#### Records shown

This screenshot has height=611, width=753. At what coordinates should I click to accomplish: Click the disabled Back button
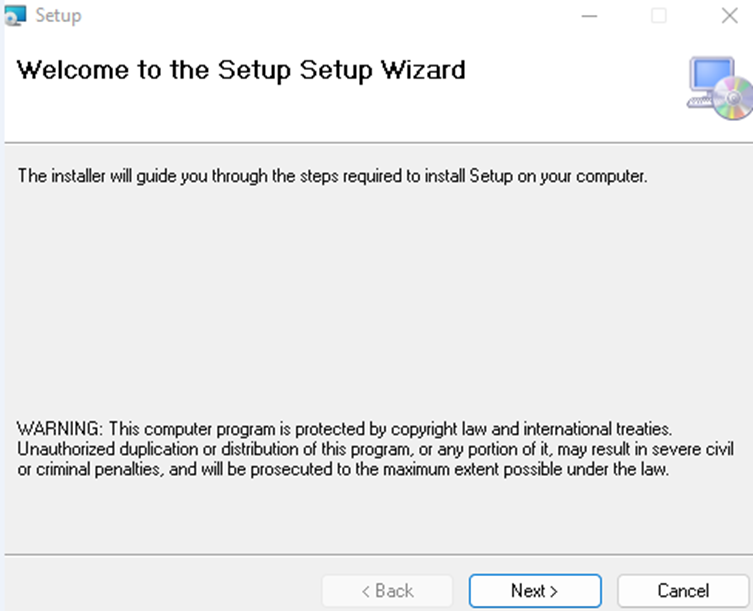tap(387, 591)
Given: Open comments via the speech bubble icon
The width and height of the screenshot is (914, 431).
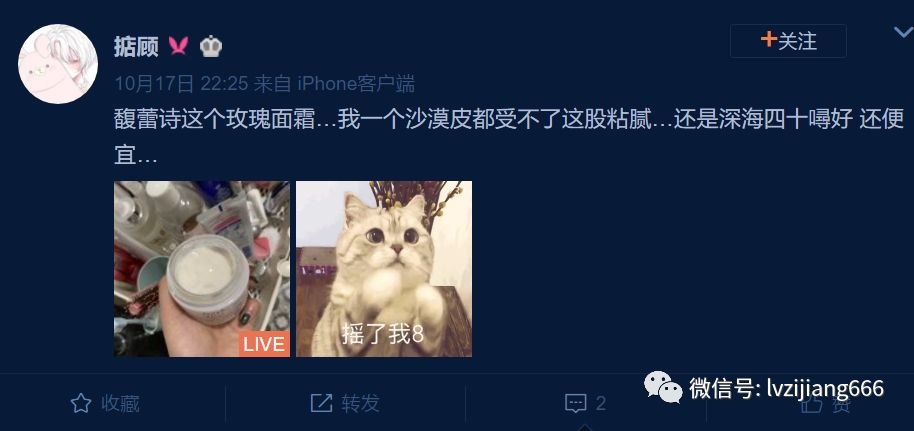Looking at the screenshot, I should coord(575,403).
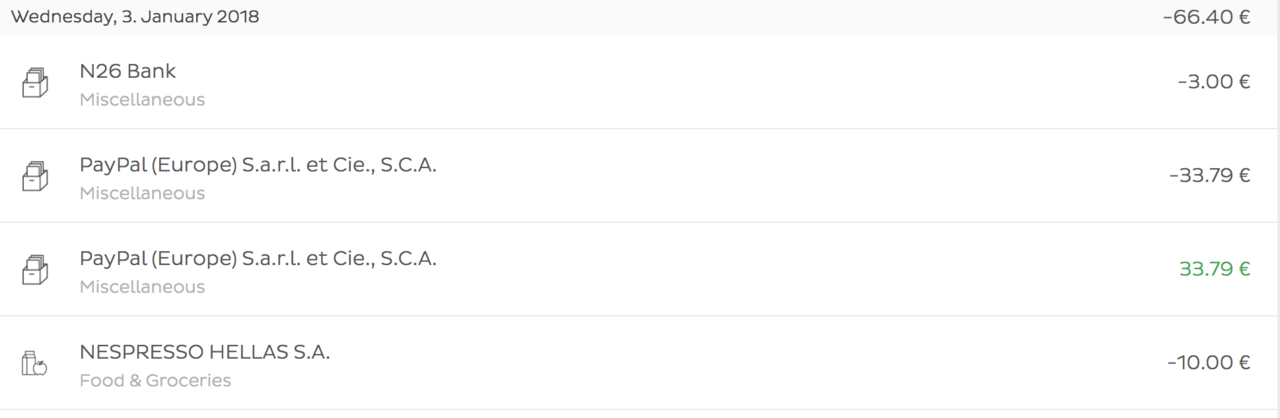This screenshot has height=418, width=1280.
Task: Open the N26 Bank transaction title
Action: pyautogui.click(x=128, y=71)
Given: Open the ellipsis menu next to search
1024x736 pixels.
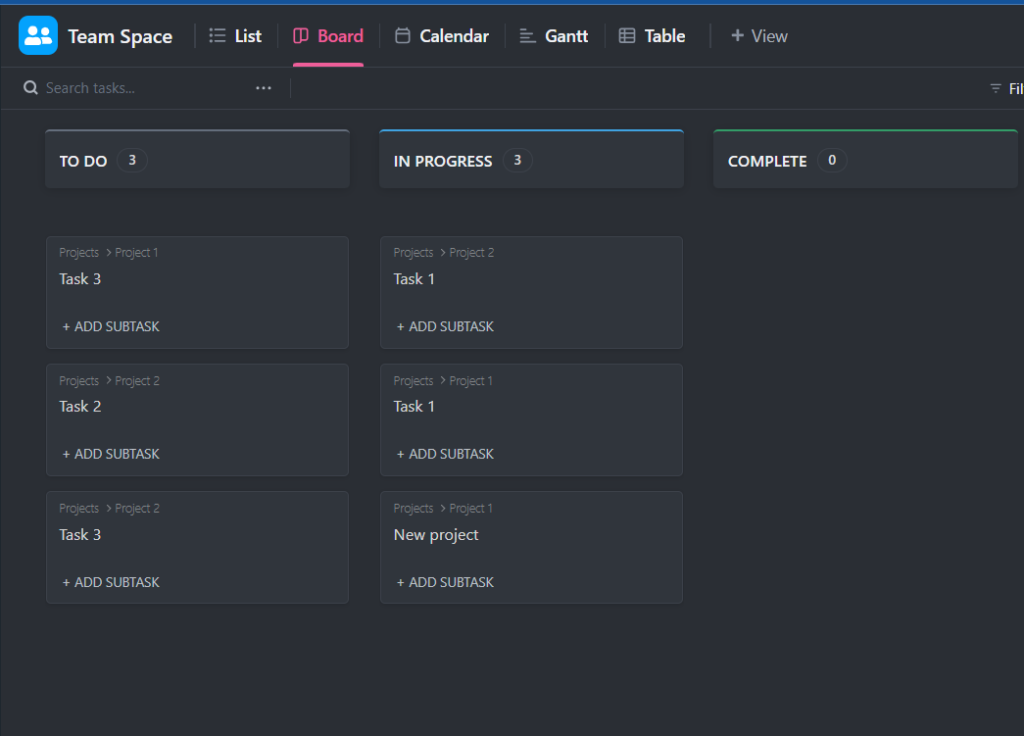Looking at the screenshot, I should [263, 88].
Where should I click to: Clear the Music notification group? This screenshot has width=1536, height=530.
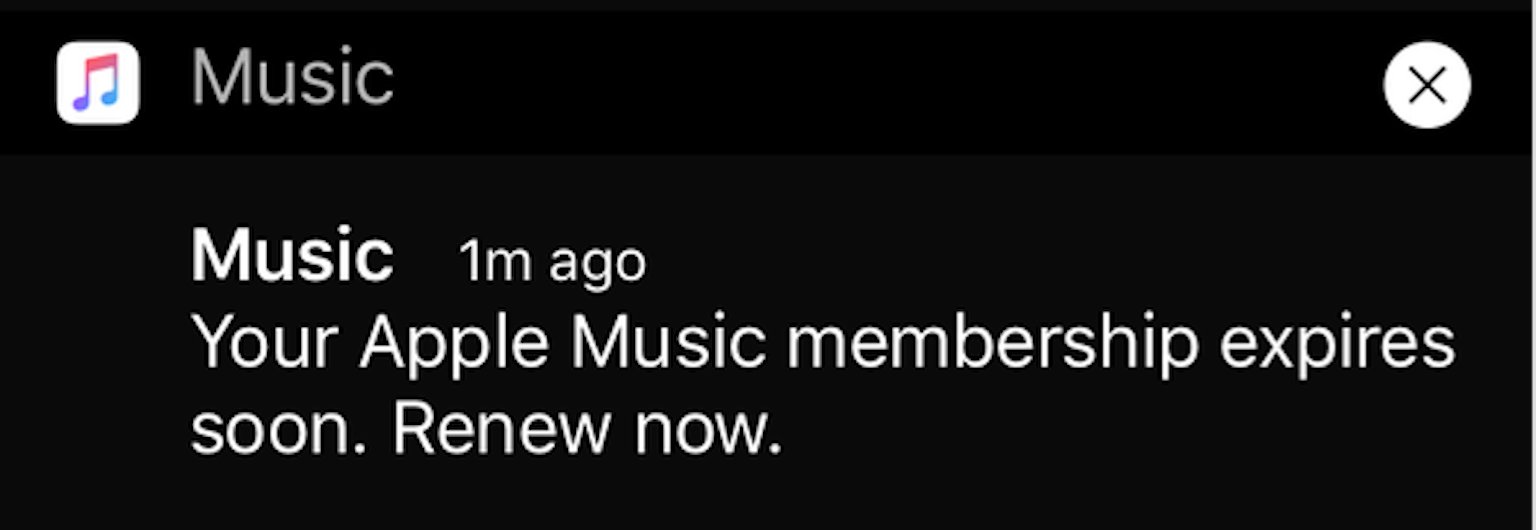(1427, 85)
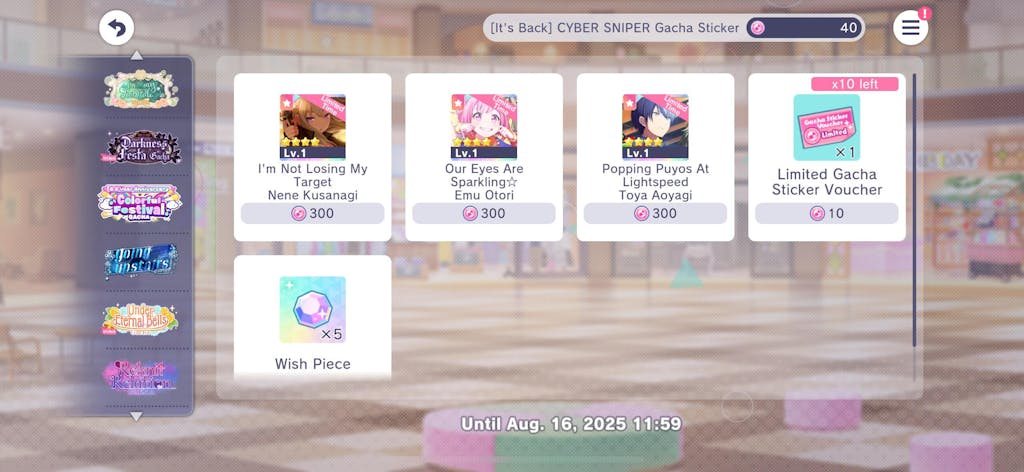The image size is (1024, 472).
Task: Select the Colorful Festival Gacha banner
Action: 140,202
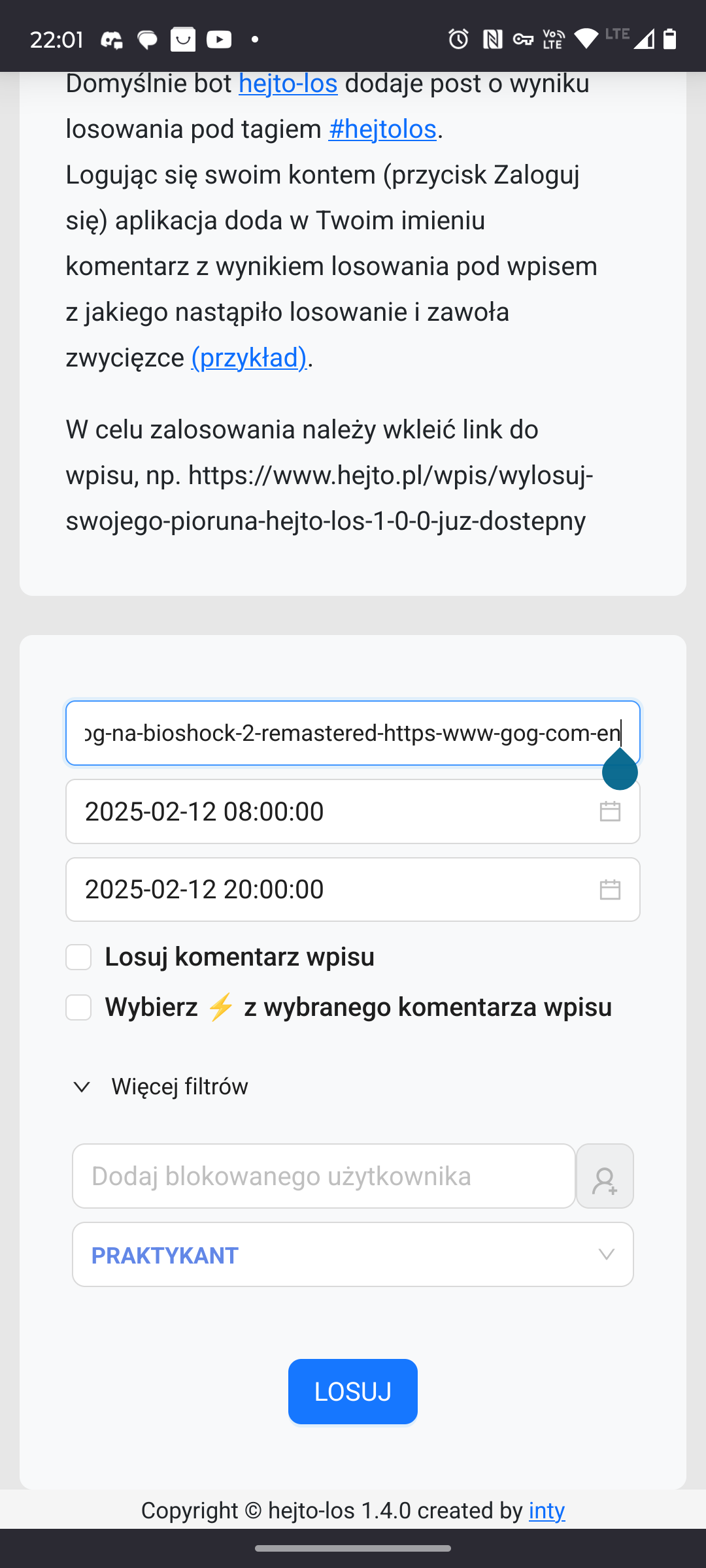Collapse the "Więcej filtrów" section
Screen dimensions: 706x1568
pos(82,1086)
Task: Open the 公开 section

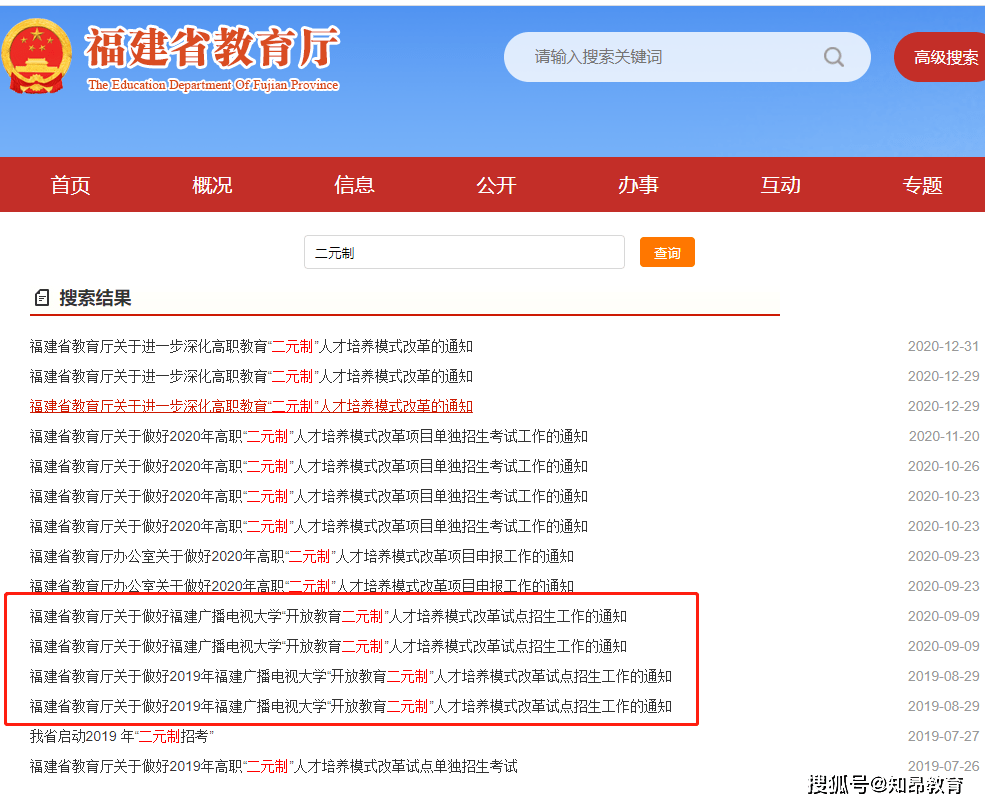Action: click(496, 184)
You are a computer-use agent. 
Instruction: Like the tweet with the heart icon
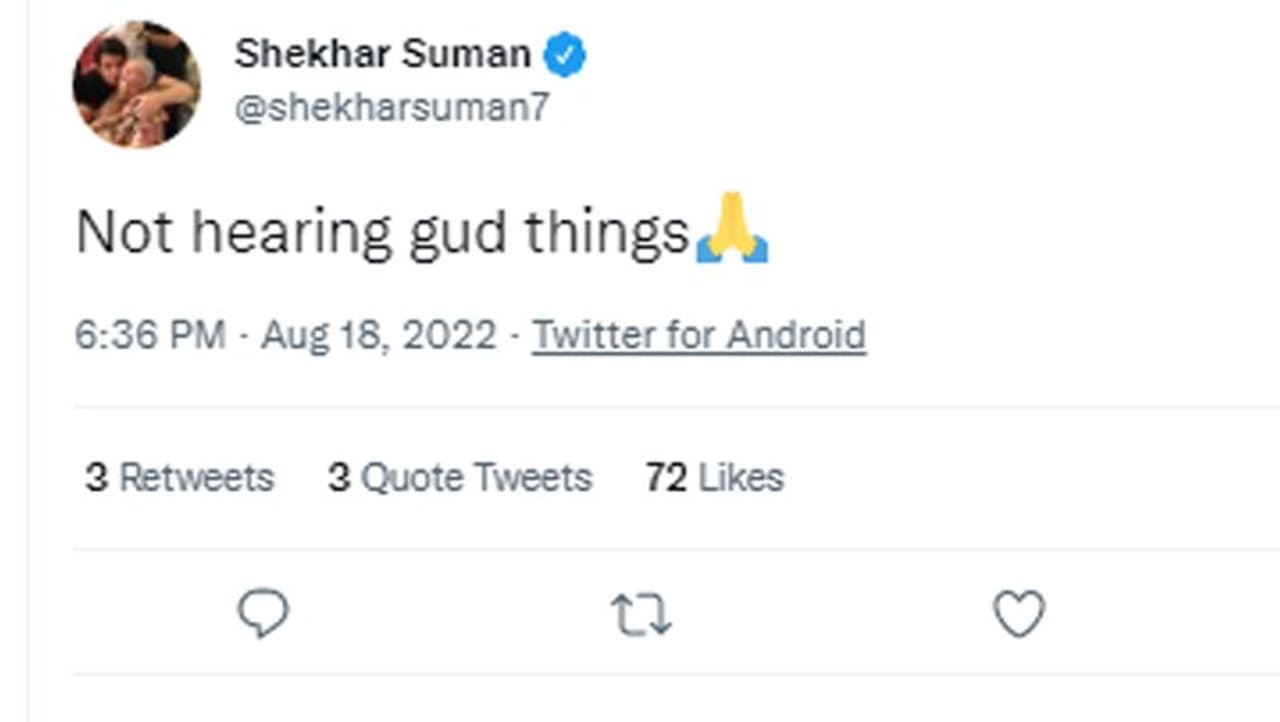(1018, 613)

########

Task description:
Retype every line of the records above word for word, leaving out the pictures.

Task result:
This screenshot has height=611, width=753. At what coordinates should I click to accomplish: Click the disabled Back button
tap(387, 591)
Given: Open comments via the speech bubble icon
The width and height of the screenshot is (914, 431).
Looking at the screenshot, I should coord(575,403).
This screenshot has height=418, width=1280.
Task: Open the N26 Bank transaction title
Action: pyautogui.click(x=128, y=71)
Given: Open the ellipsis menu next to search
1024x736 pixels.
Looking at the screenshot, I should [263, 88].
Where should I click to: Clear the Music notification group? This screenshot has width=1536, height=530.
(1427, 85)
The image size is (1024, 472).
Task: Select the Colorful Festival Gacha banner
Action: 140,202
Collapse the "Więcej filtrów" section
Screen dimensions: 706x1568
pos(82,1086)
Task: Open the 公开 section

Action: click(496, 184)
You are a computer-use agent. 
Instruction: Like the tweet with the heart icon
(1018, 613)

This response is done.